_Instructions for the task_
Below are lines of records; copy exactly those from the one containing "For every named target in this 650×2576" through the one containing "Pizza Kutusu Olcusu Nasil Hesaplanir", leaving the pictures behind.

_Extracted records_
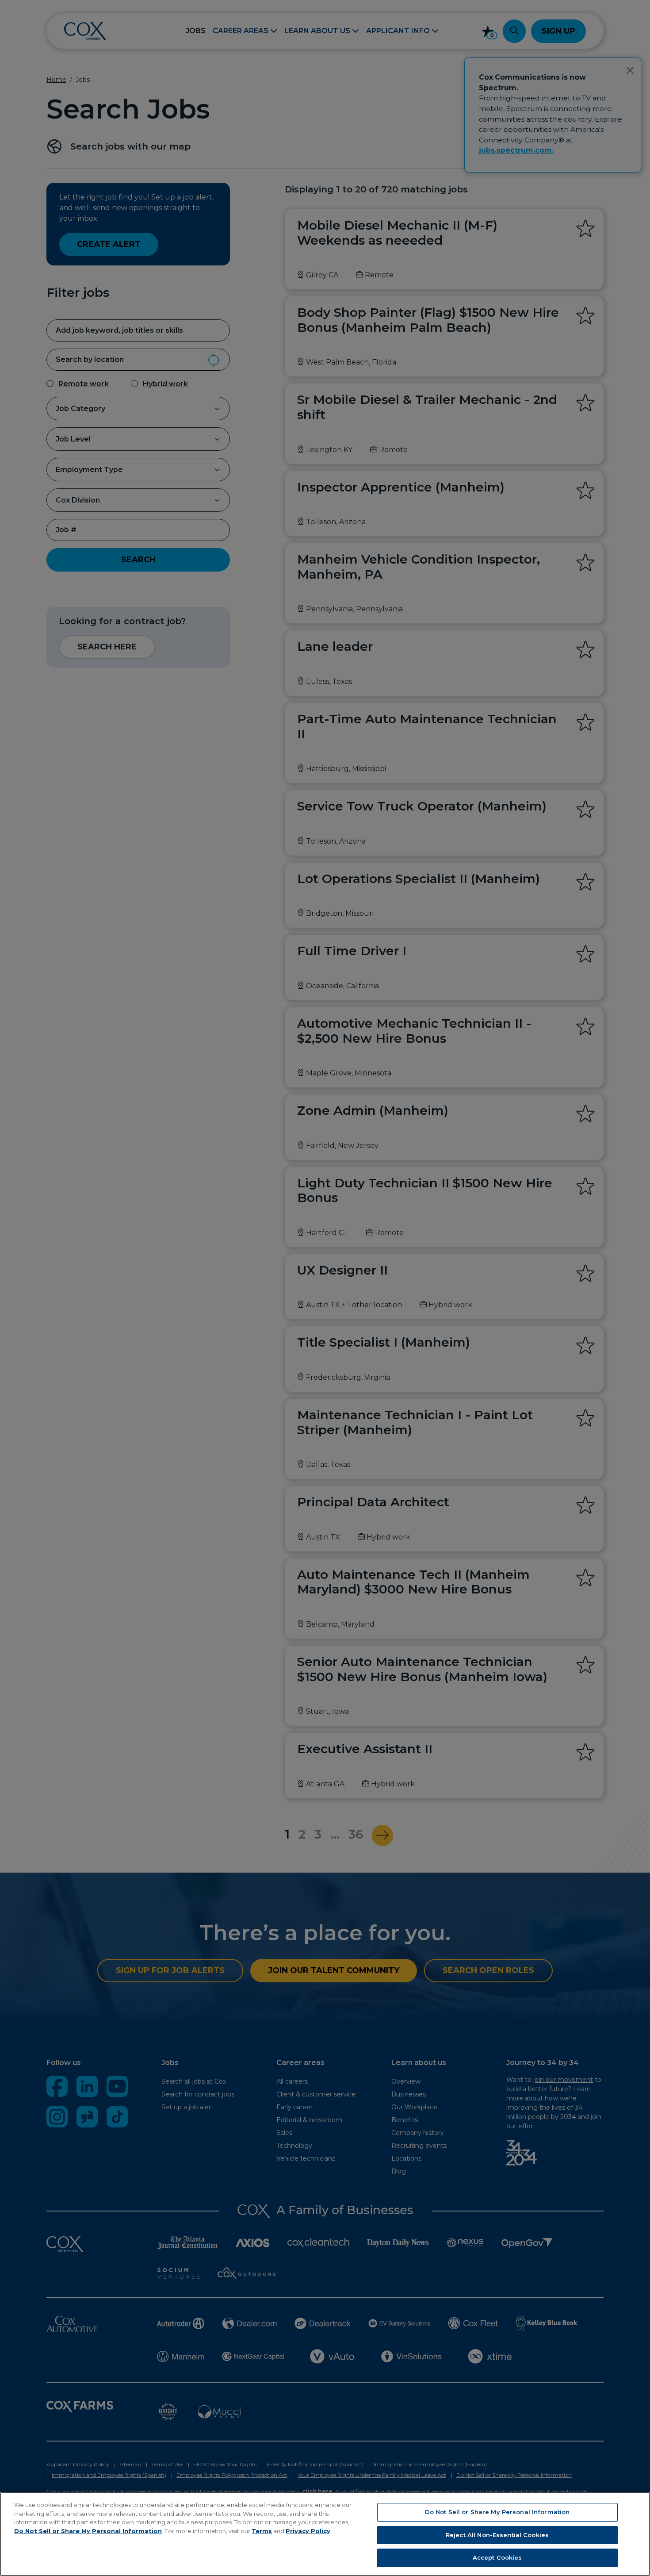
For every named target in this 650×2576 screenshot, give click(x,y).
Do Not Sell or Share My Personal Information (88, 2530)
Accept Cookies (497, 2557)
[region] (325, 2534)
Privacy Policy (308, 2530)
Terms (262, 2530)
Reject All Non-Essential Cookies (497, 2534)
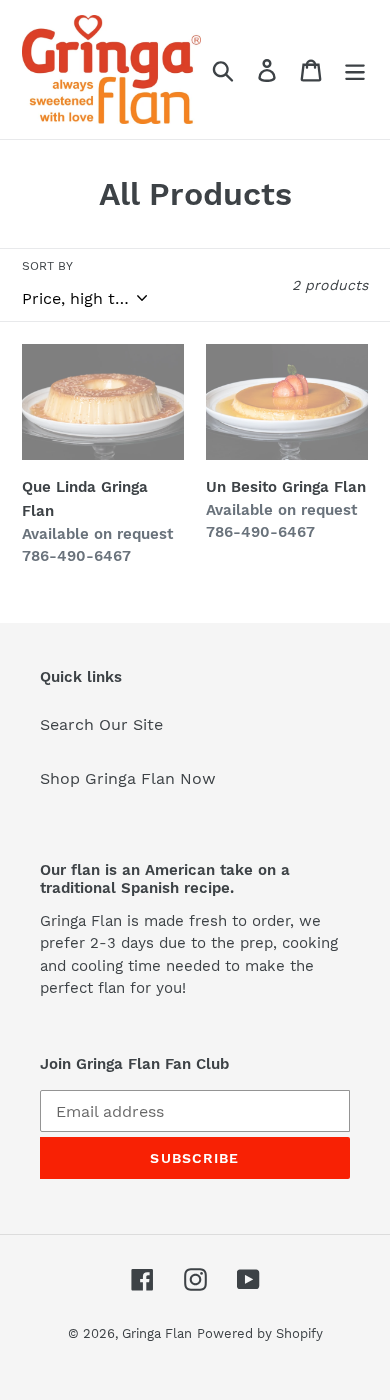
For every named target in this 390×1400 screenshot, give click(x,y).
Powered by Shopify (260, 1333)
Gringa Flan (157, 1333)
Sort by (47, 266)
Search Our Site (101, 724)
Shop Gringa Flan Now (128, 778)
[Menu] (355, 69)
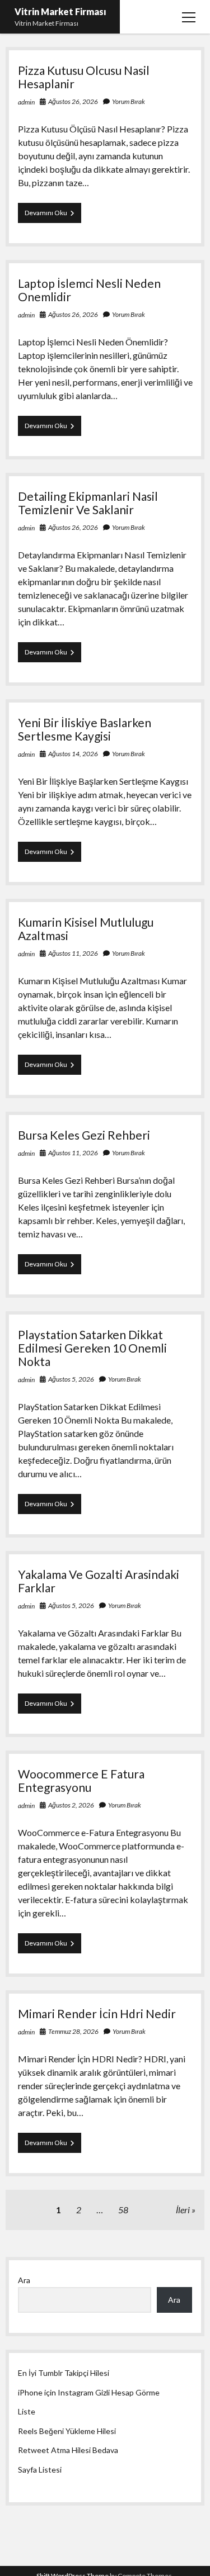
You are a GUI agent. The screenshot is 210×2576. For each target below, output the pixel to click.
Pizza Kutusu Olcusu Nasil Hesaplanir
--
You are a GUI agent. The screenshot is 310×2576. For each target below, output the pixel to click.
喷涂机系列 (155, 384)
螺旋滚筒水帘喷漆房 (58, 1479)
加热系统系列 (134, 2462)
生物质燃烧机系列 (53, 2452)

_Task answer_
For every named target in this 650×2576 screenshot, give click(x,y).
Do Not Sell or Share My Personal Information (88, 2530)
Accept Cookies (497, 2557)
[region] (325, 2534)
Privacy Policy (308, 2530)
Terms (262, 2530)
Reject All Non-Essential Cookies (497, 2534)
For every named target in this 390×1400 screenshot, give click(x,y).
Powered by Shopify (260, 1333)
Gringa Flan (157, 1333)
Sort by (47, 266)
Search Our Site (101, 724)
Shop Gringa Flan Now (128, 778)
[Menu] (355, 69)
You are a GUI agent. The screenshot is 210×2576. For each target below, output the pixel to click.
Pizza Kutusu Olcusu Nasil Hesaplanir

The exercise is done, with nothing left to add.